1997年、湘南・辻堂で「かさい珈琲」開業。2003年より日本スペシャルティコーヒー協会(SCAJ)で学び、2007年SCAJ ローストマスターズ委員に。2008年、カップ・オブ・エクセレンス国際審査員に選出され、以来中南米各国でトップ・オブ・トップの審査を毎年務めている。2013年に自店をスペシャルティコーヒーの自家焙煎店「27 COFFEE ROASTERS」にリニューアル。世界各地の生産者とのつながりを大切にし、日本のスペシャルティコーヒー文化の普及に務めている。SCAJテクニカルスタンダード委員、JBC(ジャパン・バリスタ・チャンピオンシップ)センサリージャッジ、COE(カップ・オブ・エクセレンス)国際審査員。

世界各国の意欲的なコーヒー生産者たちの志と品質に魅せられ、
ダイレクトトレードでスペシャルティコーヒーの素晴らしさを伝えるロースターがいる。
世界の生産者と日本の消費者を結ぶ葛西甲乙氏の想いを訊いた。

転換点となったスペシャルティコーヒーとの出会い。

ここ湘南・辻堂でお店を立ち上げたのは20年前だそうですね。ずっとスペシャルティコーヒーを扱っているんですか?

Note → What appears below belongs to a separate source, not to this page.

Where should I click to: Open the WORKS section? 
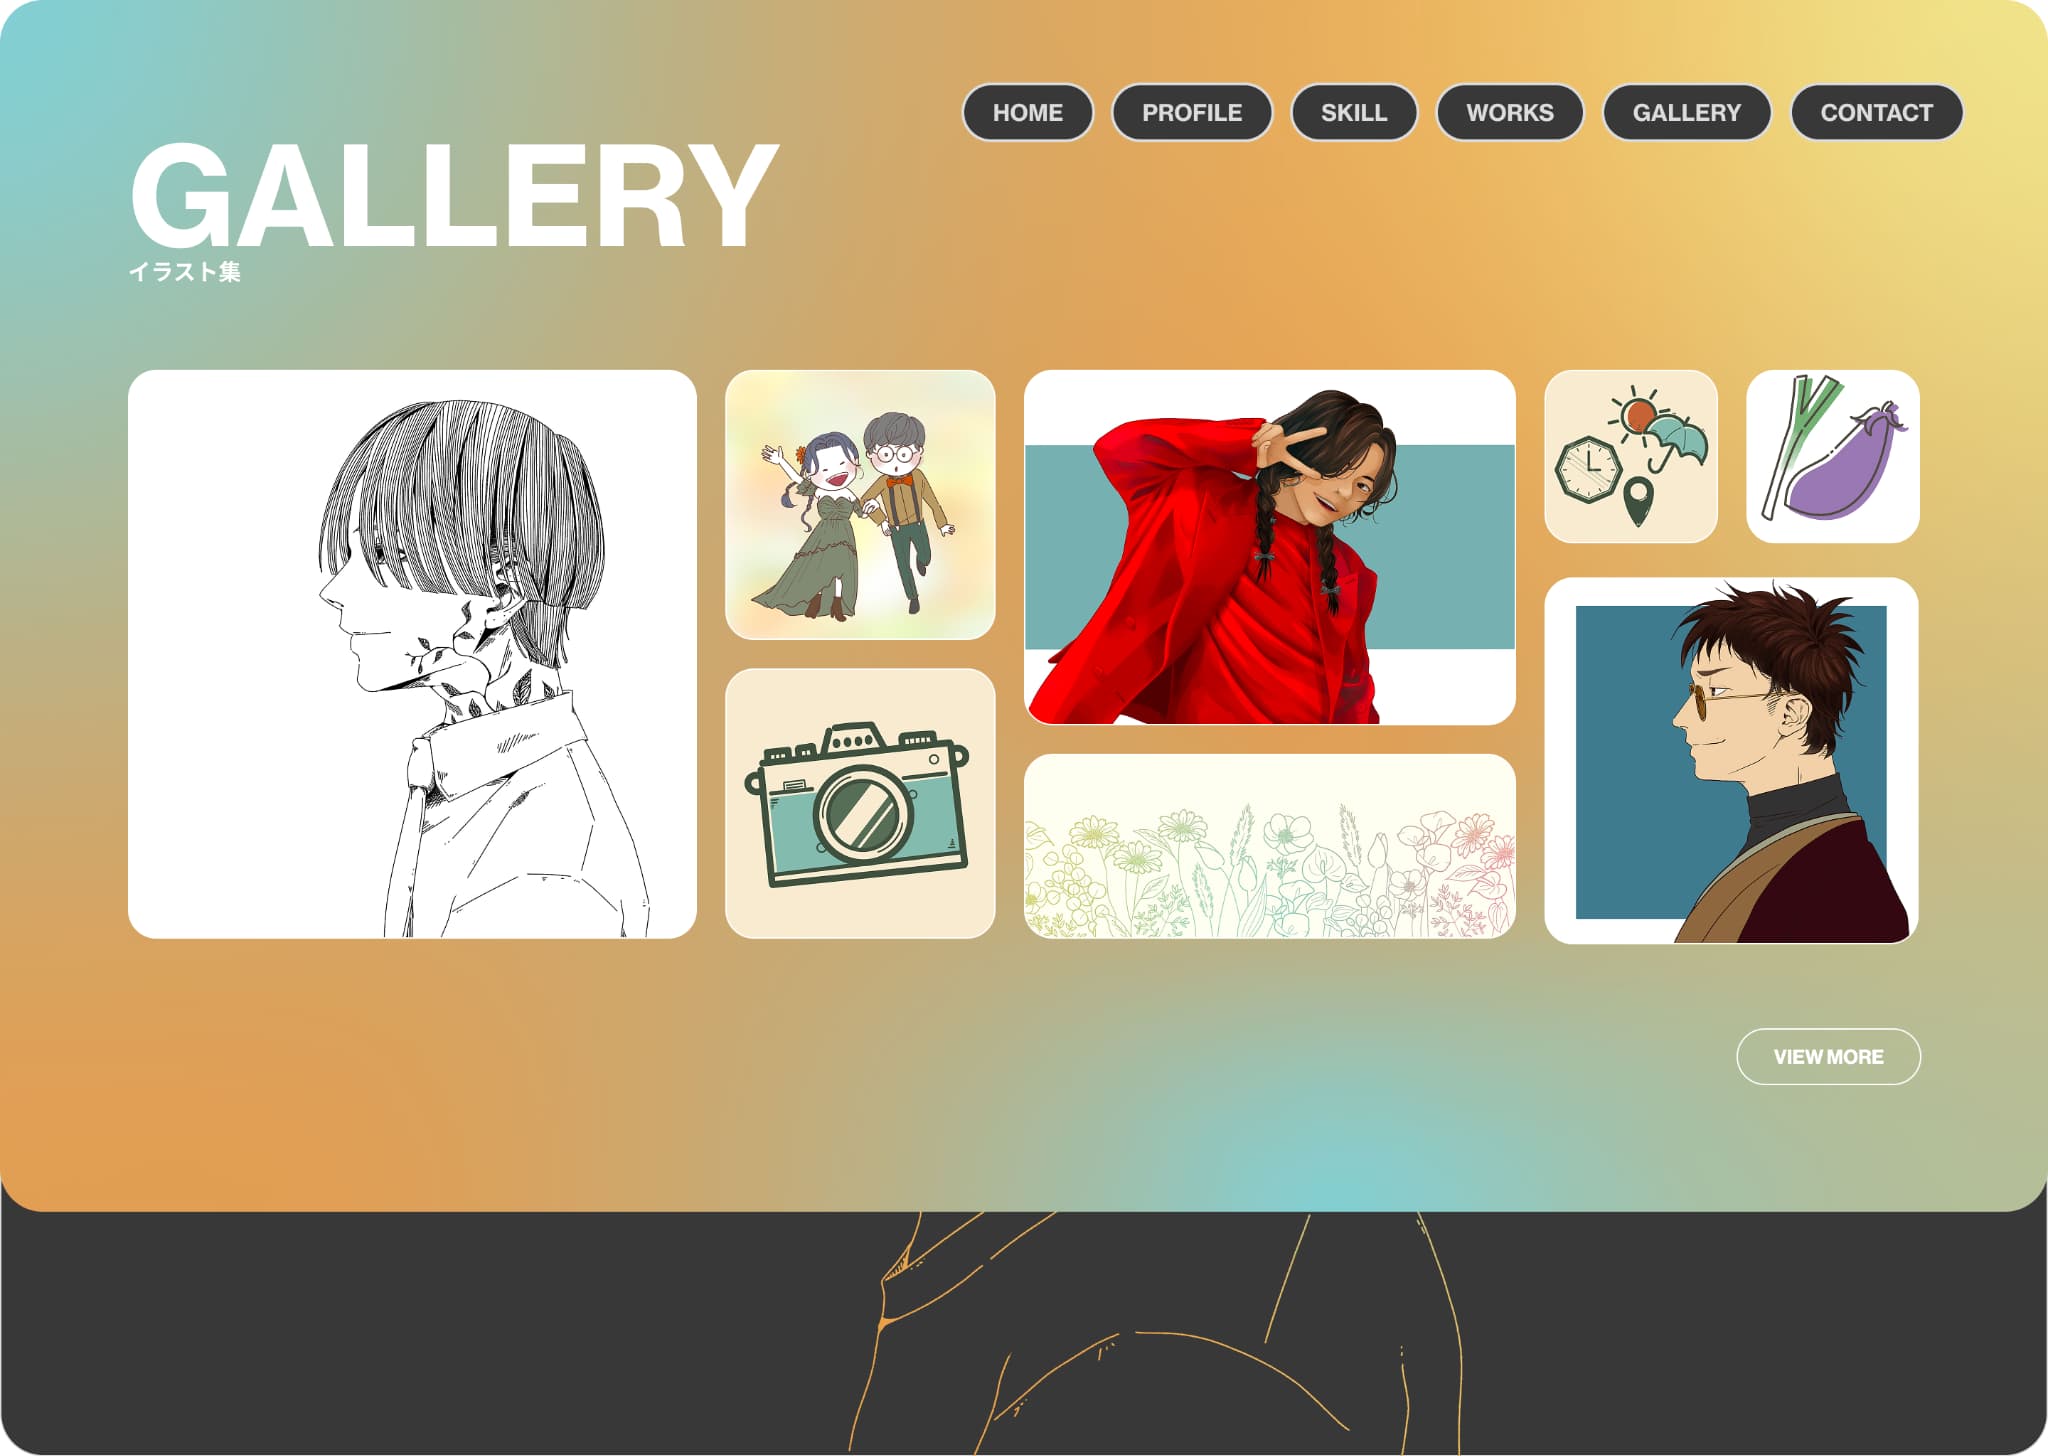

いえ、本格的に扱い始めたのは12年ほど前からで。1997年に開業した頃は、日本ではまだその存在すら知られていなかったんですよ。もちろん私も知りませんでした。当時は大手が輸入した豆を問屋から仕入れることが当たり前で、思い入れのある生産者の豆を個人で買い付ける人はほとんどいない時代。品質の基準もなく、焙煎の方法も確立されておらず、私は独学で焙煎をし豆を売っていました。でもあまり売れず、コーヒーの知識と技術がまだ足りなかった私は試行錯誤を重ねていました。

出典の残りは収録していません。